Until recently, Microsoft had integrated Twitter’s APIs into some of its products – the Twitter letter claims that Microsoft operated “eight separate Twitter API applications” integrated into products such as Xbox, Bing and its advertising platform . But it started supporting those APIs in April, including dropping sharing clips to Twitter from Xbox, likely due to Twitter’s generally more expensive new API tiers.
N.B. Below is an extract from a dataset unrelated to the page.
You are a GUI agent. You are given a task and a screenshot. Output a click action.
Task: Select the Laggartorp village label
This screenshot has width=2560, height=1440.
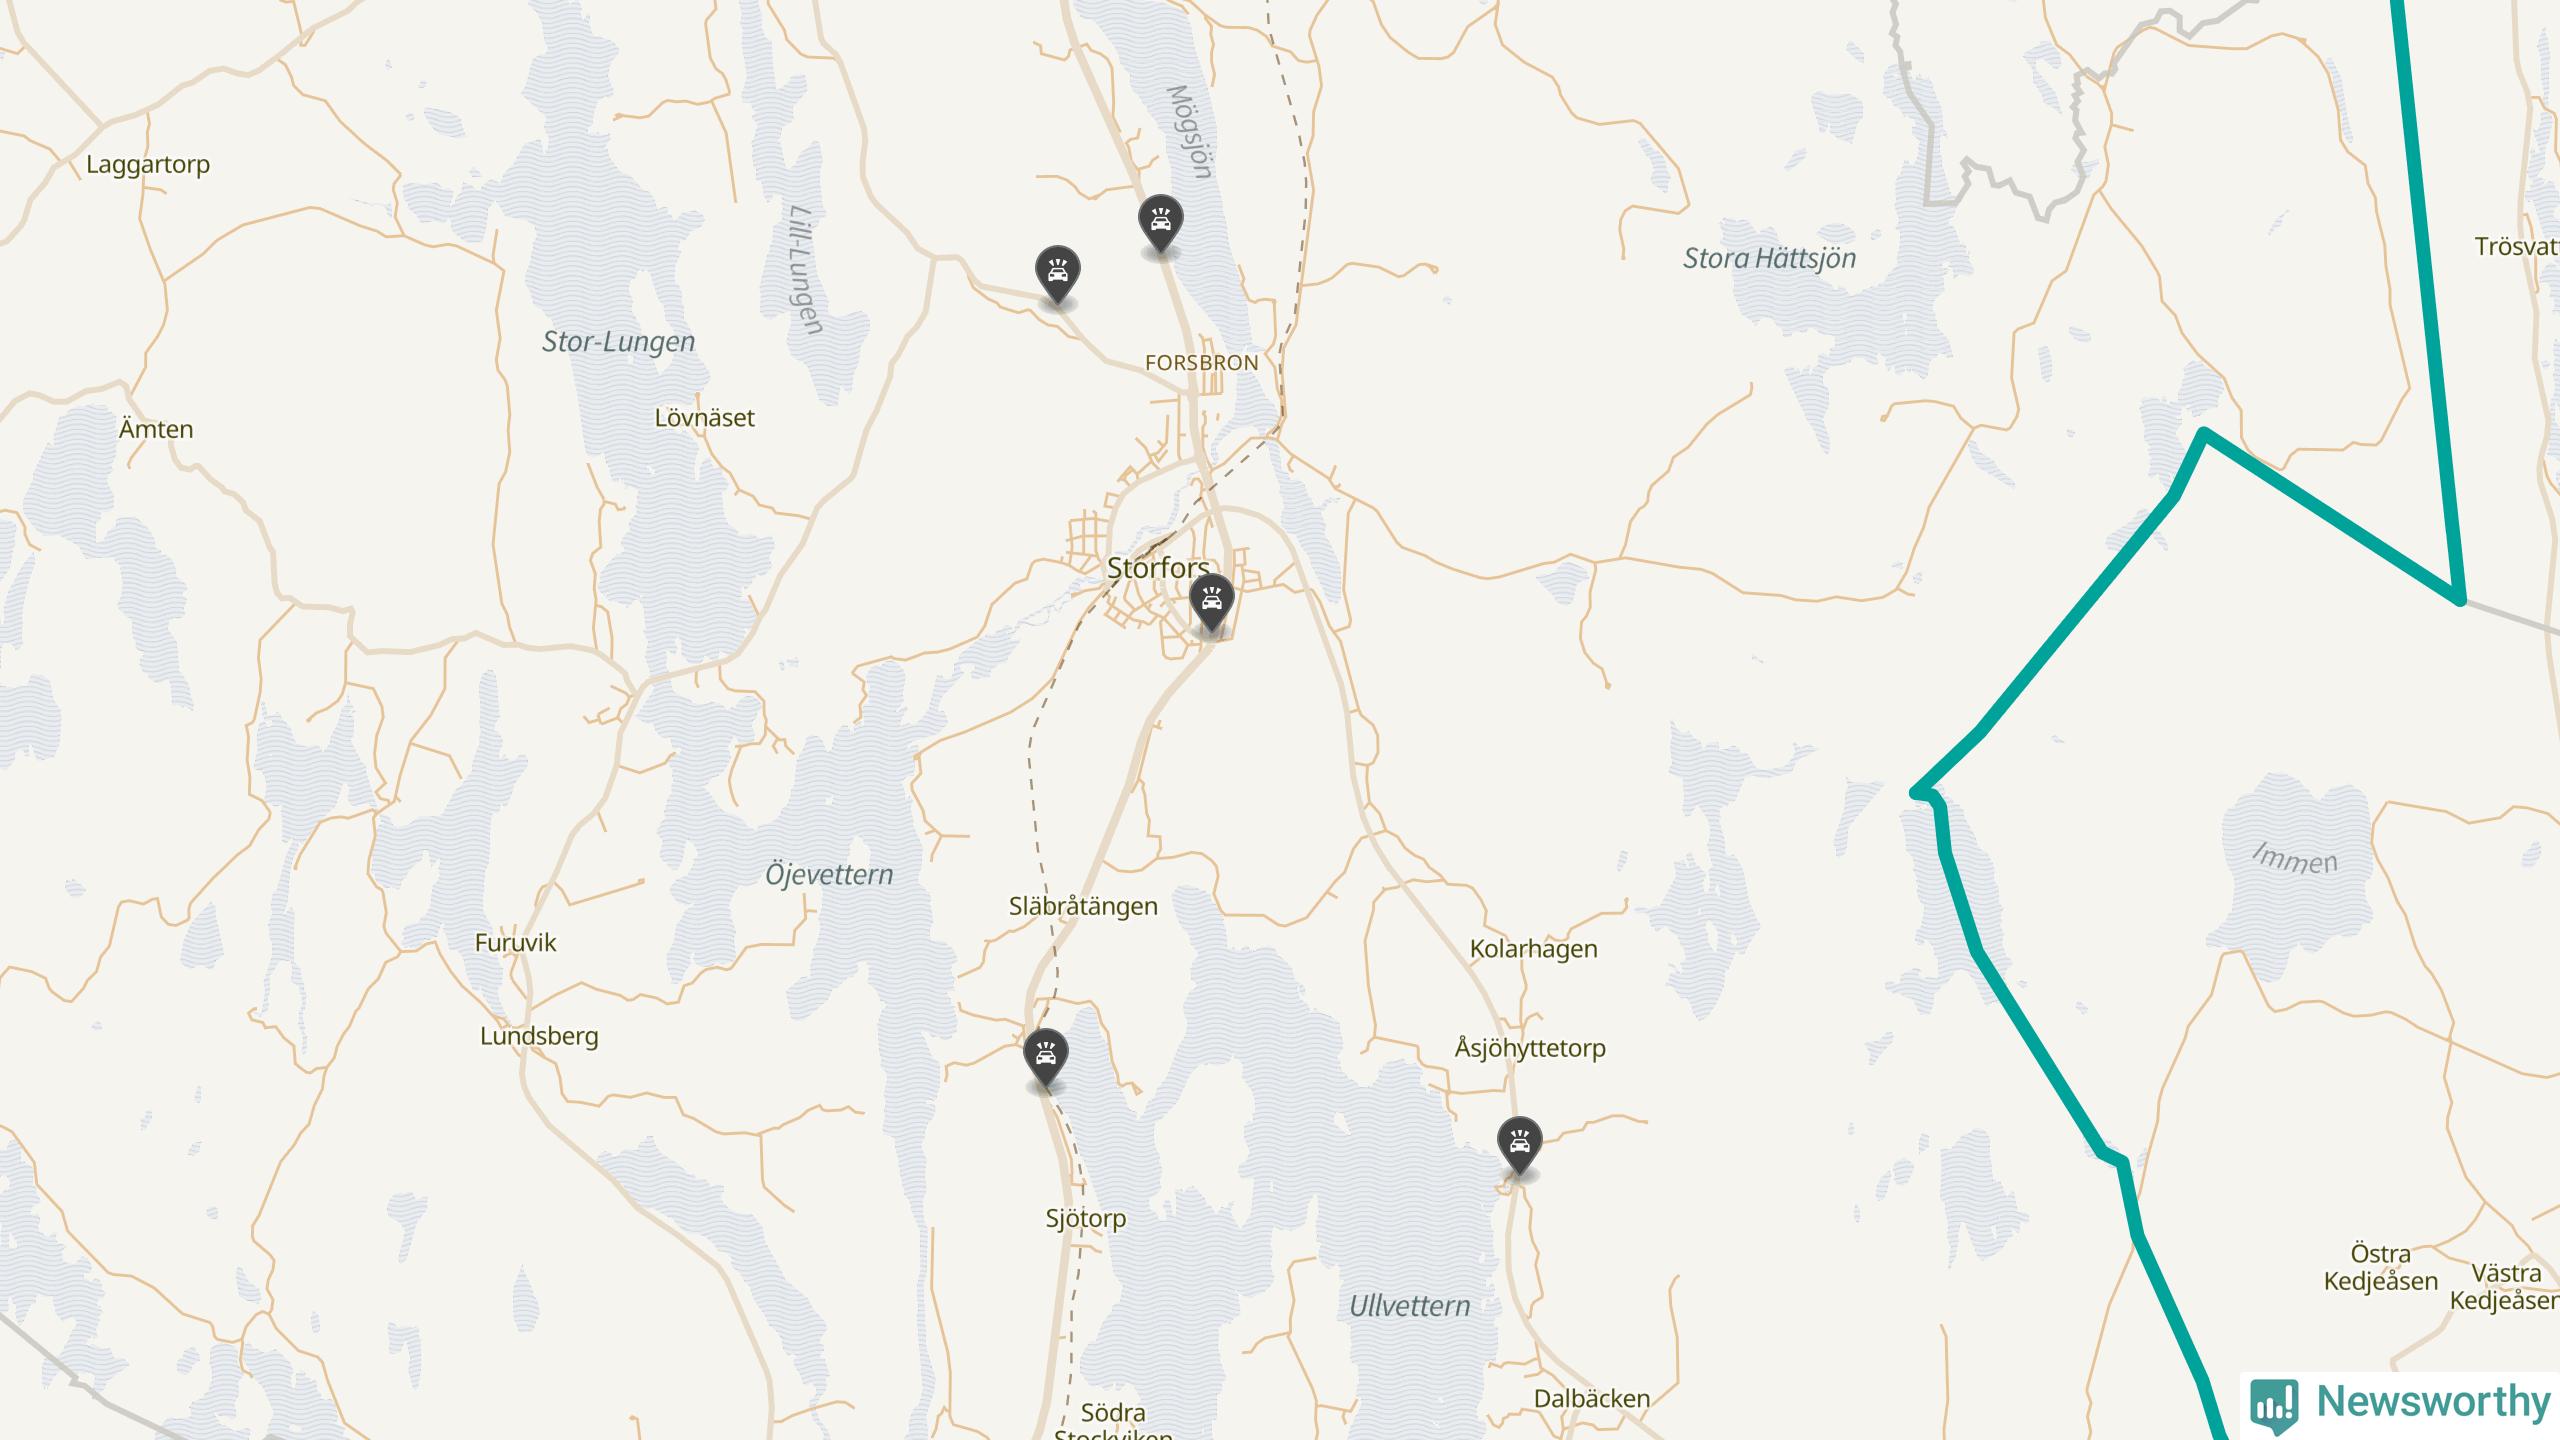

According to the letter, examples of Microsoft’s violation of Twitter’s Developer Agreement include using the API for “unauthorized uses and purposes” and Microsoft not notifying Twitter of “any use cases for six of the eight Microsoft apps it continued to operate until last month.” Claiming their approval requires full cooperation from Microsoft, Spiro’s letter calls for a “compliance audit” for each of the eight apps until April 2023, when Microsoft shut them down. This demands a broad range of information from Microsoft about each of the apps and how it used Twitter data, all provided by June 7.
Microsoft spokesperson Frank Shaw shared the following statement with The edge. “Today we were asked questions by a law firm representing Twitter about our past use of the free Twitter API. We will review these questions and respond appropriately. We look forward to continuing our long-term partnership with the company. The company also indicated to the NYT that it does not currently pay Twitter for data.
Twitter’s press email responded to a request for comment with a poo emoji, as it has done since March.
Spiro’s letter does not mention any pending legal action. However, in April, Musk already threatened to sue Microsoft for “illegally training using Twitter data”, apparently referring to data used to train large language models used in chatbots like Bing from Microsoft and ChatGPT from OpenAI. Other companies have taken less drastic approaches to try to take advantage of the formation of these patterns; Reddit, for example, recently announced API changes to allow it to better monetize its data.